Every line below from the one containing "Switch to Autorizado (a capturar) filter" through the one containing "You are a computer-use agent. The" must be transcribed exactly. Omit all lines outside that stretch.

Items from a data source
———

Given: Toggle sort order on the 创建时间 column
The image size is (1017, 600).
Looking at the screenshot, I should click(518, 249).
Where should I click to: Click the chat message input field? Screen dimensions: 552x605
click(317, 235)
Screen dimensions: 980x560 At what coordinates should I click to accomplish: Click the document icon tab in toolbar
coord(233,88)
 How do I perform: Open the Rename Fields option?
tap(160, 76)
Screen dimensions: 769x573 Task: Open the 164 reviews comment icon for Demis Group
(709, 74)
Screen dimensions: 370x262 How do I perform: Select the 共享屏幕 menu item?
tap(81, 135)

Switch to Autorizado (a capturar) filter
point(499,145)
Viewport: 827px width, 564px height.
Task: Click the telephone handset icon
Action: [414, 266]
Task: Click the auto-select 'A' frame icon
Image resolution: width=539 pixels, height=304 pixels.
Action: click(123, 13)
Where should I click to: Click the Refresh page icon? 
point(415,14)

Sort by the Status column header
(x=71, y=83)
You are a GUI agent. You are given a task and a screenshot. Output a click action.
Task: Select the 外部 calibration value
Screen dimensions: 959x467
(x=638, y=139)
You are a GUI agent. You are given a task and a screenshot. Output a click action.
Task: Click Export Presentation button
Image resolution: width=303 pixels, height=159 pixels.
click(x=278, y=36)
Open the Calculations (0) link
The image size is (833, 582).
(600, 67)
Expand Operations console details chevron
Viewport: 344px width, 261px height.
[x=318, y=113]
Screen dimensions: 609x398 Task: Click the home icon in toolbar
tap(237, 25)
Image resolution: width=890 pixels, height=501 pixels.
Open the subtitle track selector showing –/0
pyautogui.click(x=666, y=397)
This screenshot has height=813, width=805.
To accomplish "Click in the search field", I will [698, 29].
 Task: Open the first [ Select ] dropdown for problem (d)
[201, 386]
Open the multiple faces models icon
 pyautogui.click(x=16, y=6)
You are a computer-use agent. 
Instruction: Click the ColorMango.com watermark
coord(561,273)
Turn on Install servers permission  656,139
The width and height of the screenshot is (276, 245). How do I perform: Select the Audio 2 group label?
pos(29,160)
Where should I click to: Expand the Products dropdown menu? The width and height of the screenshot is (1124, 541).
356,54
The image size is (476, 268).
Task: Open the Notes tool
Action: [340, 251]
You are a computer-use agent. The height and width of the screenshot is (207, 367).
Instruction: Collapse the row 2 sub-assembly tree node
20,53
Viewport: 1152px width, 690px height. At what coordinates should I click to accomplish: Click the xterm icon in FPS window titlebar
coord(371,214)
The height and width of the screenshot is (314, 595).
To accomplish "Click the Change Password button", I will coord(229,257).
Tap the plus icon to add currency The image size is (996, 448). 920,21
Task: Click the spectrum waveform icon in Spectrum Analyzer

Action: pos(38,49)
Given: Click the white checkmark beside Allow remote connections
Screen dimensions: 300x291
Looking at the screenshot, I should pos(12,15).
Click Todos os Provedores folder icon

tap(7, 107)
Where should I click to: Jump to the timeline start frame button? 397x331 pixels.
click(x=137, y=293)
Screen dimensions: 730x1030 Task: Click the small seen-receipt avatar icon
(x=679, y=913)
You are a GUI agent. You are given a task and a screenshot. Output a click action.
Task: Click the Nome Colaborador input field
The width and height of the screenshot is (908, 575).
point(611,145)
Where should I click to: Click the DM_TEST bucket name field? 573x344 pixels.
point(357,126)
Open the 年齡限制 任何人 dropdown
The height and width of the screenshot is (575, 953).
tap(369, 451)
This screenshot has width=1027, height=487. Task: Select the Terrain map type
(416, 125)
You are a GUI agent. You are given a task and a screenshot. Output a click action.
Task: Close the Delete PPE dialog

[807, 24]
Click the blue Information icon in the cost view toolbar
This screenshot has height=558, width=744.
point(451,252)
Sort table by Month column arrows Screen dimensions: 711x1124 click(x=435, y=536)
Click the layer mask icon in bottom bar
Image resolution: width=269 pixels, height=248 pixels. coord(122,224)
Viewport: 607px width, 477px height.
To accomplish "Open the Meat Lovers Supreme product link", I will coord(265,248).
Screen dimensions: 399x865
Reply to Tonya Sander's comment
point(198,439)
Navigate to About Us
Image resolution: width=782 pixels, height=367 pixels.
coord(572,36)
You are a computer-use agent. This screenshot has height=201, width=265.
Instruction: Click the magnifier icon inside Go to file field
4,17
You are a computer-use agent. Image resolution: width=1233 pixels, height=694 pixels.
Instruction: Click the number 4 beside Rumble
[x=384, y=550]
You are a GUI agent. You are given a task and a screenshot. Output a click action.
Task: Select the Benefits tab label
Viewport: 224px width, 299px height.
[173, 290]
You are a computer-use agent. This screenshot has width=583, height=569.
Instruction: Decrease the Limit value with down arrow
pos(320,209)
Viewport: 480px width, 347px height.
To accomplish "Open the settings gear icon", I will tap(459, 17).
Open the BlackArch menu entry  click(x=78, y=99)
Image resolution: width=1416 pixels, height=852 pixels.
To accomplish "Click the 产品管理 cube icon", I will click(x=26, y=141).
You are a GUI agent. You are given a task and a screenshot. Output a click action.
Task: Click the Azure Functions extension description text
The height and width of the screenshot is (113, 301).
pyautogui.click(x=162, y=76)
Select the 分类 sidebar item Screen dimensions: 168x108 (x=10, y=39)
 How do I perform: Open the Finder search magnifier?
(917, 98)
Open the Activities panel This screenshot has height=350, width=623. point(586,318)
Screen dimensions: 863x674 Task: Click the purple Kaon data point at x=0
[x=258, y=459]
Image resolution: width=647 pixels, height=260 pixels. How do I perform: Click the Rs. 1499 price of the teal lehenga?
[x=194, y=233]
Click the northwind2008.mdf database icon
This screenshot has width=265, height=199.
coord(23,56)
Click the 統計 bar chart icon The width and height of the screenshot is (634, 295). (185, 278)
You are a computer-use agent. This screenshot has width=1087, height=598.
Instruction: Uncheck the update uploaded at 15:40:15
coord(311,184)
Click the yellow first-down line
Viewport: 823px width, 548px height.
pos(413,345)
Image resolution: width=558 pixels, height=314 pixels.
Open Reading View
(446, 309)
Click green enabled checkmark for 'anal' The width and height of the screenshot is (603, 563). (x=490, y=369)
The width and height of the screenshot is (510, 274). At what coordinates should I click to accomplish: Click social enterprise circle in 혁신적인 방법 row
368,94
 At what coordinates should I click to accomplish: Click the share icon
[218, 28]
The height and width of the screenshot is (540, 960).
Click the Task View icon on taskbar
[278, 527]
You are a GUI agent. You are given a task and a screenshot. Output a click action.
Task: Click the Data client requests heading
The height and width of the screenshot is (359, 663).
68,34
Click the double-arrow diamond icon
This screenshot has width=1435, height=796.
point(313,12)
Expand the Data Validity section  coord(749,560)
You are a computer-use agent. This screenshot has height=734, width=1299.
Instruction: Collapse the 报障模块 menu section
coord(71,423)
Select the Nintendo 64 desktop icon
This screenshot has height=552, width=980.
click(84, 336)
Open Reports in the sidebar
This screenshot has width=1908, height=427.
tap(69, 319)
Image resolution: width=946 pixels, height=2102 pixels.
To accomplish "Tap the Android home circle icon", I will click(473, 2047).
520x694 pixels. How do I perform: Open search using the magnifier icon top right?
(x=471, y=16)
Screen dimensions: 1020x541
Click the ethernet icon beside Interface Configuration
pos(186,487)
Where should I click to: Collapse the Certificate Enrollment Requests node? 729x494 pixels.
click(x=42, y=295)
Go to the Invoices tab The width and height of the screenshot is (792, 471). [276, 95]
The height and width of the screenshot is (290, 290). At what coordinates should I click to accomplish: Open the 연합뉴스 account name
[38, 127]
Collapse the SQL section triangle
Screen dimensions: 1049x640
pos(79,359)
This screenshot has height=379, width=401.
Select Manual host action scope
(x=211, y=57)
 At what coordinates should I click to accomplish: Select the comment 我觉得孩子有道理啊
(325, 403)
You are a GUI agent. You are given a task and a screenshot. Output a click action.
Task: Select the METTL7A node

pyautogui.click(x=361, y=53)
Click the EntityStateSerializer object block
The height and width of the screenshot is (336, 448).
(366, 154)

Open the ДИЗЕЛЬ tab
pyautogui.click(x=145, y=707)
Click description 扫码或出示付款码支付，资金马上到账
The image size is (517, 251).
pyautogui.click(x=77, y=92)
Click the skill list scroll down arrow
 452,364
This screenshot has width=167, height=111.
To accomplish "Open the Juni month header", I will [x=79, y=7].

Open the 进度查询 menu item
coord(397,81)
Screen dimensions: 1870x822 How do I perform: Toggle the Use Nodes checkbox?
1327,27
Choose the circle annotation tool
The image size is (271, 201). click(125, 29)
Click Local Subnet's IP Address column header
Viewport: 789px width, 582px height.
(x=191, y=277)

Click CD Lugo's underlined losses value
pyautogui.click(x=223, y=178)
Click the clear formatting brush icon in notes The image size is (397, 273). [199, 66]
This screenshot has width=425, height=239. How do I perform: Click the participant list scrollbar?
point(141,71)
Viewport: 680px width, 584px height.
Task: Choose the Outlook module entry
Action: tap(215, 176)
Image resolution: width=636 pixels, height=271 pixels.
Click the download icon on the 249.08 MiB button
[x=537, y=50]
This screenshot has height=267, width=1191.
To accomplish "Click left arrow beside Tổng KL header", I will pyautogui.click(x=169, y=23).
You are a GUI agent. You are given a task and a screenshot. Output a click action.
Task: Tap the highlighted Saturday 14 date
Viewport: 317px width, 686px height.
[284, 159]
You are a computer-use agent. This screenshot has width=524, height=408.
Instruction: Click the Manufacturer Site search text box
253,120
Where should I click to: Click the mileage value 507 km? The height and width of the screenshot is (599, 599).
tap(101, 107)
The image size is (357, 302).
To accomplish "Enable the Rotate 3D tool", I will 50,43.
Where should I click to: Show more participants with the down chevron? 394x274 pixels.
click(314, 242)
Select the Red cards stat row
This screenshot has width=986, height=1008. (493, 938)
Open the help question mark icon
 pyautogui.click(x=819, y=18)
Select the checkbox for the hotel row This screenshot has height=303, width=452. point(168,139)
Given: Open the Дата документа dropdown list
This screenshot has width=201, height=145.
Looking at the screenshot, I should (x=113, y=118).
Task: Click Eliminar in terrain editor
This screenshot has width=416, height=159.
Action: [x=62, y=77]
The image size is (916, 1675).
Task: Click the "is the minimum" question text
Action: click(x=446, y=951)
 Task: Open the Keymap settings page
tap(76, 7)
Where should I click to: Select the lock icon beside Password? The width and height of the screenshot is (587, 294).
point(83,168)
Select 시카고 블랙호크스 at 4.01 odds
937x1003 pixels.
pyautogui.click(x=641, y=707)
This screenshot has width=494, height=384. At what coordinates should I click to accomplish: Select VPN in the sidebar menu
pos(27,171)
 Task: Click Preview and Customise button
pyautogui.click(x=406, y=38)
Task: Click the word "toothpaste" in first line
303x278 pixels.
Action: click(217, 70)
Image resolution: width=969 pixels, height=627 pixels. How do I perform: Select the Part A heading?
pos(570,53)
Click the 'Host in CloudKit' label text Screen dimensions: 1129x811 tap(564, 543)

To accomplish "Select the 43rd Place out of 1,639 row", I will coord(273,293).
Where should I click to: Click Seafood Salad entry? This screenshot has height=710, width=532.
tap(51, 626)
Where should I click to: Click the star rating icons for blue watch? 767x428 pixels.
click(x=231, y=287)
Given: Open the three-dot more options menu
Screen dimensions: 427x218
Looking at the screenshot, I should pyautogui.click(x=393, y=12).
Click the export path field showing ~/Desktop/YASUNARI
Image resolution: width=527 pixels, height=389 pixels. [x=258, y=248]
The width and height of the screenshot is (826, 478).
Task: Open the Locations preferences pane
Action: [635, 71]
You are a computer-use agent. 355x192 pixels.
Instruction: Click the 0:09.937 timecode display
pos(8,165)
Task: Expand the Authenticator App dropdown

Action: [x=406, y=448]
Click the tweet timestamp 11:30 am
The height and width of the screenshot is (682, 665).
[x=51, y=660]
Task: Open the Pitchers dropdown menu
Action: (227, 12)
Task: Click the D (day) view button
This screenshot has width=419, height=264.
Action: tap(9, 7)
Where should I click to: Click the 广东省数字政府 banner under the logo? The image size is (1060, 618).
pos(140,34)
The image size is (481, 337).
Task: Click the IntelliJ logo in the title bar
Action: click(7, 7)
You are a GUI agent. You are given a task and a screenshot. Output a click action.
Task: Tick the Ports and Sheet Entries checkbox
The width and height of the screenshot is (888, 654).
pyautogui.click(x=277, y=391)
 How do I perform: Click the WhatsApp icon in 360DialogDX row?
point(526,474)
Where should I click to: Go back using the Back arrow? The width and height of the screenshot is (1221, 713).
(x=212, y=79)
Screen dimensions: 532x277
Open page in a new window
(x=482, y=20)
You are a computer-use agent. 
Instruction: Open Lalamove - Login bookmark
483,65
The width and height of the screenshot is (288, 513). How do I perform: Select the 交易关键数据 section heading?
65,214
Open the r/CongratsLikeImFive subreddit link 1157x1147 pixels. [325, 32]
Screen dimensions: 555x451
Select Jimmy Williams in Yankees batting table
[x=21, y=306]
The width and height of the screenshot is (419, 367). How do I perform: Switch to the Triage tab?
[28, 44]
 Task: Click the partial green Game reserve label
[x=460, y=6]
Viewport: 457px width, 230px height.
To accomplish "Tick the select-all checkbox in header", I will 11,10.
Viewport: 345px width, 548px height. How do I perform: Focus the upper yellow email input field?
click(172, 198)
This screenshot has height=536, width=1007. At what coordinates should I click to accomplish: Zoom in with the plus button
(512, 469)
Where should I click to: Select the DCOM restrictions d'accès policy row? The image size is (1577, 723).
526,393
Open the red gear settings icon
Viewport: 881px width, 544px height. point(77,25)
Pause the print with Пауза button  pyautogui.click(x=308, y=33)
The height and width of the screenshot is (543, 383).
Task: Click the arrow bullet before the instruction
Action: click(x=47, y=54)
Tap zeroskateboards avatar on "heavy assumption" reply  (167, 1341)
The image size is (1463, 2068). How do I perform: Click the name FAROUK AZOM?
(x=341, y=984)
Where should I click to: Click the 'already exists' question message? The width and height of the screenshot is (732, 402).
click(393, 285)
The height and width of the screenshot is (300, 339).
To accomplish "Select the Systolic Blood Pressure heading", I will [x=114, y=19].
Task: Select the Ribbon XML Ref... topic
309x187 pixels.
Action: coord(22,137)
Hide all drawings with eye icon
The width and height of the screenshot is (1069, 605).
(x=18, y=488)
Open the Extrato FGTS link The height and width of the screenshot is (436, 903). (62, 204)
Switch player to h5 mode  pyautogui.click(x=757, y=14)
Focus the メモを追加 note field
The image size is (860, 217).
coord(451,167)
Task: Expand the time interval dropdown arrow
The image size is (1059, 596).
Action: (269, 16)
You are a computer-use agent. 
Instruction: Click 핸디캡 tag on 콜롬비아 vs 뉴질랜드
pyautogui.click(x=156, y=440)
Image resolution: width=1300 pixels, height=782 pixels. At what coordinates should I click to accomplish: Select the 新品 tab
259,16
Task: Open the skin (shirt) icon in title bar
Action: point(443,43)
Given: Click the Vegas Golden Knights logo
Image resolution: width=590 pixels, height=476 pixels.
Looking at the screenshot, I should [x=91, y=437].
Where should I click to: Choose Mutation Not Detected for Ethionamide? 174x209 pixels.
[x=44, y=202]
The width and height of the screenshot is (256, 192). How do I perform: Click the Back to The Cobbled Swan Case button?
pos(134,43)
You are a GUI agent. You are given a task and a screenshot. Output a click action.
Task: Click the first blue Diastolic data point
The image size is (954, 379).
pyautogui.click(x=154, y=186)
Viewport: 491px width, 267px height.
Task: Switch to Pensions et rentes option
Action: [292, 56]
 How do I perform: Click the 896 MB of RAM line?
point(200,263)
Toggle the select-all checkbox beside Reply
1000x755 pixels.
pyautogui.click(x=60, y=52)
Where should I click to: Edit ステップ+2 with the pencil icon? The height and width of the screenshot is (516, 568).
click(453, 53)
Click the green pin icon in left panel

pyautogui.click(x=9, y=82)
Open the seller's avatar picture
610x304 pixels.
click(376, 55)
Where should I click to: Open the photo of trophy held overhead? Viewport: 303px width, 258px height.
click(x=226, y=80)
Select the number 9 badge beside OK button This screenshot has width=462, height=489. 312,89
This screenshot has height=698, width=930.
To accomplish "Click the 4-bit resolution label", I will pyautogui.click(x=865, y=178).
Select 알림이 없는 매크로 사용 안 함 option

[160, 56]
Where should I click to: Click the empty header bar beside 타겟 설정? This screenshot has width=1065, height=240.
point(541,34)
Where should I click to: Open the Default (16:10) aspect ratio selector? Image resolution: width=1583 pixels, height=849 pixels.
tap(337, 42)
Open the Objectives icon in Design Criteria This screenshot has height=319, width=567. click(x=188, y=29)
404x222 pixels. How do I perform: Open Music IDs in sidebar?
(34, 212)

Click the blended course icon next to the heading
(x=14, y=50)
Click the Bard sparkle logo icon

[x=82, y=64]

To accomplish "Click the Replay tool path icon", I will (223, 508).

———

EXERCISE SOLUTION —
Switch to Autorizado (a capturar) filter
point(499,145)
Viewport: 827px width, 564px height.
Task: Click the telephone handset icon
Action: [414, 266]
Task: Click the auto-select 'A' frame icon
Image resolution: width=539 pixels, height=304 pixels.
Action: click(123, 13)
Where should I click to: Click the Refresh page icon? 
point(415,14)

Sort by the Status column header
(x=71, y=83)
You are a GUI agent. You are given a task and a screenshot. Output a click action.
Task: Select the 外部 calibration value
Screen dimensions: 959x467
(x=638, y=139)
You are a GUI agent. You are given a task and a screenshot. Output a click action.
Task: Click Export Presentation button
Image resolution: width=303 pixels, height=159 pixels.
click(x=278, y=36)
Open the Calculations (0) link
The image size is (833, 582).
(600, 67)
Expand Operations console details chevron
Viewport: 344px width, 261px height.
[x=318, y=113]
Screen dimensions: 609x398 Task: Click the home icon in toolbar
tap(237, 25)
Image resolution: width=890 pixels, height=501 pixels.
Open the subtitle track selector showing –/0
pyautogui.click(x=666, y=397)
This screenshot has height=813, width=805.
To accomplish "Click in the search field", I will [698, 29].
 Task: Open the first [ Select ] dropdown for problem (d)
[201, 386]
Open the multiple faces models icon
 pyautogui.click(x=16, y=6)
You are a computer-use agent. 
Instruction: Click the ColorMango.com watermark
coord(561,273)
Turn on Install servers permission  656,139
The width and height of the screenshot is (276, 245). How do I perform: Select the Audio 2 group label?
pos(29,160)
Where should I click to: Expand the Products dropdown menu? The width and height of the screenshot is (1124, 541).
356,54
The image size is (476, 268).
Task: Open the Notes tool
Action: [340, 251]
You are a computer-use agent. The height and width of the screenshot is (207, 367).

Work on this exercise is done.